The invention belongs to the field of dining food image data processing, and particularly relates to a nutrition management method and a nutrition management system based on a deep learning food image recognition model, wherein the method comprises the following steps: the method comprises the steps that a user side obtains an image of food to be ingested by a user, and the obtained food image is input into a trained food image recognition model based on deep learning to obtain different types of food sub-images; calculating the amount of nutrients contained in the sub-images of different types of food, and accumulating the nutrients in all the food to obtain the total intake of various nutrients of the user; setting intake threshold values of various nutrients, and comparing the calculated total intake amount of various nutrients with corresponding nutrient intake threshold values to obtain comparison results; adjusting the type and quantity of the ingested food according to the comparison result to finish nutrition management; according to the invention, the food intake information uploaded by the user is associated with other data sets through the server to obtain whether the nutrient ratio of energy and energy production is in a suitable recommended amount, and finally the data obtained by analysis is fed back to the user, so that the user is prompted to improve the dietary pattern.

Description

Nutrition management method and system based on deep learning food image recognition model

Technical Field

The invention belongs to the field of dining food image data processing, and particularly relates to a nutrition management method and system based on a deep learning food image recognition model.

Background

With the improvement of living standard, people pay more and more attention to their own physical health, which is closely related to the daily food intake of human body, so the rationality of daily diet plays an important role in the physical health, and the key to how to judge the rationality of diet lies in the accurate estimation of the type and amount of the food intake. Common dietary intake information acquisition tools include weighing methods, dietary review, and food frequency methods (FFQ). The weighing method requires that each food is weighed before and after a meal, so as to obtain the information of the type and the amount of the food.
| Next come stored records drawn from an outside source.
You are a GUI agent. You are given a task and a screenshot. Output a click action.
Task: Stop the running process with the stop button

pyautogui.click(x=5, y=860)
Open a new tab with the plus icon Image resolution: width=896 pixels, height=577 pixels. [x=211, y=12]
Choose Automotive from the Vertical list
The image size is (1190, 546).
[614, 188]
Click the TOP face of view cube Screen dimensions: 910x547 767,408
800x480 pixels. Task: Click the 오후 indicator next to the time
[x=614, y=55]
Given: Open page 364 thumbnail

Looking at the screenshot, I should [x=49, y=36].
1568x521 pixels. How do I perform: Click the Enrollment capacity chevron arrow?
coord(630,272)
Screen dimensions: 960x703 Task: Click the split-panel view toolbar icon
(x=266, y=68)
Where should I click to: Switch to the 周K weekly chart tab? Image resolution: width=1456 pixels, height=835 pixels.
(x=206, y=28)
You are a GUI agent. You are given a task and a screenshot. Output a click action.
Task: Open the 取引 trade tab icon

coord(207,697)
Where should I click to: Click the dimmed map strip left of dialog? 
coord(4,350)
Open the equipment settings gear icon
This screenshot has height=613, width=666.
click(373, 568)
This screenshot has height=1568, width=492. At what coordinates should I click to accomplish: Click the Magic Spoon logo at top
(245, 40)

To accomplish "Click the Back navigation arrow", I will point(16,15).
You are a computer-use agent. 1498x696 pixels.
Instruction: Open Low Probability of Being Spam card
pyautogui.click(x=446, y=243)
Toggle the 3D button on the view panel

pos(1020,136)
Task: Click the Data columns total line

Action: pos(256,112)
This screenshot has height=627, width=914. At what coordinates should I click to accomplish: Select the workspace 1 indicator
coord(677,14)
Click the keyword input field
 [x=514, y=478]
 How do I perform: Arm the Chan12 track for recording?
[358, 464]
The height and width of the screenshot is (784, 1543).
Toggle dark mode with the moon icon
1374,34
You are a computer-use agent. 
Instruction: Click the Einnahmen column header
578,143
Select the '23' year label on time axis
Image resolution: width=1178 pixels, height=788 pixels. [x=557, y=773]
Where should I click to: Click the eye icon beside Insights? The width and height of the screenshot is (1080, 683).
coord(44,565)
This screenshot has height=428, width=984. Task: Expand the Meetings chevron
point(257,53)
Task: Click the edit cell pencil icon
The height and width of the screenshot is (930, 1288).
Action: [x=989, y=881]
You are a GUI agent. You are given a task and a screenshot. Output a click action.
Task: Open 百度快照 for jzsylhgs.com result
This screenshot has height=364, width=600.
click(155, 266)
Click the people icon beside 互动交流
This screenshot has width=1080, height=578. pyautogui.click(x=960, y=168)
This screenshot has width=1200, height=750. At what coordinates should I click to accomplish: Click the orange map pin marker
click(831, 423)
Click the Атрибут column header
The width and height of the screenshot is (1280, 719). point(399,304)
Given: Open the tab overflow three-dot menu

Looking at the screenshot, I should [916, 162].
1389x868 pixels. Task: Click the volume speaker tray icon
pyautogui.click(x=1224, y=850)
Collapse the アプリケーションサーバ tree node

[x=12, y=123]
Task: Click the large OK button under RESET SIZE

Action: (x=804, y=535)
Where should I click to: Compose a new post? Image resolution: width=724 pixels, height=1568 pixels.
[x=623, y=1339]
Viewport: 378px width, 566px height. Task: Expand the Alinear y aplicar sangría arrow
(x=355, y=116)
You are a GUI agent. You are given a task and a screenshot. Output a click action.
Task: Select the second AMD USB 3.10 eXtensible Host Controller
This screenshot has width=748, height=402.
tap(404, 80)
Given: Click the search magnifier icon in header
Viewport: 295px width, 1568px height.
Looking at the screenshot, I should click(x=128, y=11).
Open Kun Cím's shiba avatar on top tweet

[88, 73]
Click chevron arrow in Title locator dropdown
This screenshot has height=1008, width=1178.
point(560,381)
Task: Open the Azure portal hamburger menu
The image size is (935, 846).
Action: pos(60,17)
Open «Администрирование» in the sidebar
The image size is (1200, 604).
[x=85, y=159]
Meal review relies on subjects recalling all food names and portions ingested in the past for a short period of time, but the method cannot be too long (typically 24 or 72 hours) to be forgotten and reflects a short term rather than a long term meal intake; FFQ can be used in large samples, reflecting dose-dependent relationships between food type, intake and disease over a longer period of time; however, the accuracy of FFQ is also dependent on the good memory and education of the subject, and the error in the FFQ assessment of dietary intake can be as high as 50%. Therefore, there is an urgent need for a nutrition management method that can not only reflect nutrition information taken by a user for a long time, but also efficiently and accurately evaluate the intake amount of a meal.

Disclosure of Invention

In order to solve the problems in the prior art, the invention provides a nutrition management method based on a deep learning food image recognition model, which comprises the following steps: the method comprises the steps that a user side obtains an image of food to be ingested by a user, and the obtained food image is input into a trained food image recognition model based on deep learning to obtain different types of food sub-images; calculating the amount of nutrients contained in the sub-images of different types of food, and accumulating the nutrients in all the food to obtain the total intake of various nutrients of the user; setting intake threshold values of various nutrients, and comparing the calculated total intake amount of various nutrients with corresponding nutrient intake threshold values to obtain comparison results; and adjusting the type and the quantity of the ingested food according to the comparison result to finish the nutrition management.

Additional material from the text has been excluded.